Directive: Locate each line below that contains the word "Open", and copy those lines.

===== Material provided

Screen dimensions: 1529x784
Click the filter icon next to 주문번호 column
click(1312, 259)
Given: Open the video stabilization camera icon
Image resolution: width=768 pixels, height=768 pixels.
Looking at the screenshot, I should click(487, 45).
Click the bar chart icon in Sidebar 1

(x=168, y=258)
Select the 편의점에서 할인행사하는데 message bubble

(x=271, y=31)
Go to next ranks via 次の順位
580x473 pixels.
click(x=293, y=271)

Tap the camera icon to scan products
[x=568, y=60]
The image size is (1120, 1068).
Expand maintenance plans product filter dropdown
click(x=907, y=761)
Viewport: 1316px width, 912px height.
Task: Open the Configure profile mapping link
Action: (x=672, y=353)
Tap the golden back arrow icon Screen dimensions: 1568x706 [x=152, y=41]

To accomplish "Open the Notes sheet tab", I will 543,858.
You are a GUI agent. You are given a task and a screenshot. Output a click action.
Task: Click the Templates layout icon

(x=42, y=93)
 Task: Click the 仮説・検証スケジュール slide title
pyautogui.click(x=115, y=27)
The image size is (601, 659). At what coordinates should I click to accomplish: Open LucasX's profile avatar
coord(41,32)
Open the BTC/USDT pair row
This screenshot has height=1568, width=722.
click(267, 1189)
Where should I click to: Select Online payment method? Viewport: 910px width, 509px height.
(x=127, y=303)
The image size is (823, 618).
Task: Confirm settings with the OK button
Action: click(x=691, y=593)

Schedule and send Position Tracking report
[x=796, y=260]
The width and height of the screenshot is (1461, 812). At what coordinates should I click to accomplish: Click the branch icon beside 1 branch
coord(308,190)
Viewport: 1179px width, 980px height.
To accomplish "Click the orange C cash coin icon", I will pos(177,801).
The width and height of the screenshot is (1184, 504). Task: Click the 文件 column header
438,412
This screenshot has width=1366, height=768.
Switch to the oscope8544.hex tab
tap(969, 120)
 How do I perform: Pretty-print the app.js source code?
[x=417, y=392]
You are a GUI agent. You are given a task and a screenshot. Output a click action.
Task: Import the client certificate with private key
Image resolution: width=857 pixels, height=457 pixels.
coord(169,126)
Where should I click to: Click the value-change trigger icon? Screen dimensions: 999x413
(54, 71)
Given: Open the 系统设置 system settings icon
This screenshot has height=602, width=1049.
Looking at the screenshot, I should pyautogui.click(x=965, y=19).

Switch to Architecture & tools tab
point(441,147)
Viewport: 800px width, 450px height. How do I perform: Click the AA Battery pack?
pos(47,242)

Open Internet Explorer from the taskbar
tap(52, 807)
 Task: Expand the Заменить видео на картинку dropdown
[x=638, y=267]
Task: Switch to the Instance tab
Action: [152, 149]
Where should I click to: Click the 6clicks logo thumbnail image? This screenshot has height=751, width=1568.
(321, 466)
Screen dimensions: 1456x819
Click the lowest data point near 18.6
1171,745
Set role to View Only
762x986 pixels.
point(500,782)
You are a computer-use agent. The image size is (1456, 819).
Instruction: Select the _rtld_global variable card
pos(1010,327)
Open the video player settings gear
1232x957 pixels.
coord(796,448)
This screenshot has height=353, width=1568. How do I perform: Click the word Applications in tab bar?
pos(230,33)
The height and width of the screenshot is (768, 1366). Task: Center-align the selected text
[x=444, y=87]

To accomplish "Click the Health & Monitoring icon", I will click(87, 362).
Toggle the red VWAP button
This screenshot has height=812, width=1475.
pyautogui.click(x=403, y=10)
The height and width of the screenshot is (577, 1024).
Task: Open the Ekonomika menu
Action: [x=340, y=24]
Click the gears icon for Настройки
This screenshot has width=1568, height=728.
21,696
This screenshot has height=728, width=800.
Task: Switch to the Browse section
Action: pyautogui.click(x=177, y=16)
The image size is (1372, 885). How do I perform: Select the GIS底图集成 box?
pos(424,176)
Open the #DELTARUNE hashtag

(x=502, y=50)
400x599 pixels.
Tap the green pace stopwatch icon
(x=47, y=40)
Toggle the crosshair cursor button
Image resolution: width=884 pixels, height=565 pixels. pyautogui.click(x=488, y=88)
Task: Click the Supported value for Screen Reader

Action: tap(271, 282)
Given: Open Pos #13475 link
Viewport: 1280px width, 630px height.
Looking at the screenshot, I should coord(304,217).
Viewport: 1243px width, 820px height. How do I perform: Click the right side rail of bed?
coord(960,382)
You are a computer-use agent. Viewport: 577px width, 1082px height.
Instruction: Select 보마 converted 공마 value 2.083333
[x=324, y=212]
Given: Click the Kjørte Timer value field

==========

Finished answer:
Given: Open the video stabilization camera icon
Task: Open the Configure profile mapping link
To accomplish "Open the Notes sheet tab", I will 543,858.
The image size is (601, 659). At what coordinates should I click to accomplish: Open LucasX's profile avatar
Open the BTC/USDT pair row
Given: Open the 系统设置 system settings icon
Open Internet Explorer from the taskbar
Open the video player settings gear
Task: Open the Ekonomika menu
Open the #DELTARUNE hashtag
Given: Open Pos #13475 link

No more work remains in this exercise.